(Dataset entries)

━━━

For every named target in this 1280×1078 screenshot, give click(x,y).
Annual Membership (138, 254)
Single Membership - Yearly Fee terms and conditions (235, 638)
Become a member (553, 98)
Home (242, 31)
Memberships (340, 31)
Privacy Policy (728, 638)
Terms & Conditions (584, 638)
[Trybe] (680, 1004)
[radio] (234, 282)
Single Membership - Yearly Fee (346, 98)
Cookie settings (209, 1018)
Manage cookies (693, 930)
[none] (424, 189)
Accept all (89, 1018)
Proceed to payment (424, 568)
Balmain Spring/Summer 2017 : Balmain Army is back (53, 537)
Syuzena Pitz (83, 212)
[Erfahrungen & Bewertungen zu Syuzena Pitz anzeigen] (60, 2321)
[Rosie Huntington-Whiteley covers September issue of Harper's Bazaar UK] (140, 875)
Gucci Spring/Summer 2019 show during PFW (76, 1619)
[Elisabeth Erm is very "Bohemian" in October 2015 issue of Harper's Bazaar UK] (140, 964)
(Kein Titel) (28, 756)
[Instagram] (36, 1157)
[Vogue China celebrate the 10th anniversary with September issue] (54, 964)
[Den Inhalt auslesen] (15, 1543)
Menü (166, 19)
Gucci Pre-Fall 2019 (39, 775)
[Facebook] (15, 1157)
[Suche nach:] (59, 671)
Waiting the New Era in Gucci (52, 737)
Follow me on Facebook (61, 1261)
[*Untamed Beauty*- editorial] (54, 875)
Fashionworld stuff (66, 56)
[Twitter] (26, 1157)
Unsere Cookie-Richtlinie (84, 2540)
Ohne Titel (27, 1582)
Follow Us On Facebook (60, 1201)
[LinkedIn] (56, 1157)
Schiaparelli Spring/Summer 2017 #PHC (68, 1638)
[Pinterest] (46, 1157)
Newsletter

━━━

**Task directions:** Retype the records above, but only those lines that fall between the line containing "Balmain Spring/Summer 2017" and the line containing "Ohne Titel (27, 1582)", with both of those lines included, exactly as written.

**Output of the exercise:**
Balmain Spring/Summer 2017 : Balmain Army is back (53, 537)
Syuzena Pitz (83, 212)
[Erfahrungen & Bewertungen zu Syuzena Pitz anzeigen] (60, 2321)
[Rosie Huntington-Whiteley covers September issue of Harper's Bazaar UK] (140, 875)
Gucci Spring/Summer 2019 show during PFW (76, 1619)
[Elisabeth Erm is very "Bohemian" in October 2015 issue of Harper's Bazaar UK] (140, 964)
(Kein Titel) (28, 756)
[Instagram] (36, 1157)
[Vogue China celebrate the 10th anniversary with September issue] (54, 964)
[Den Inhalt auslesen] (15, 1543)
Menü (166, 19)
Gucci Pre-Fall 2019 (39, 775)
[Facebook] (15, 1157)
[Suche nach:] (59, 671)
Waiting the New Era in Gucci (52, 737)
Follow me on Facebook (61, 1261)
[*Untamed Beauty*- editorial] (54, 875)
Fashionworld stuff (66, 56)
[Twitter] (26, 1157)
Unsere Cookie-Richtlinie (84, 2540)
Ohne Titel (27, 1582)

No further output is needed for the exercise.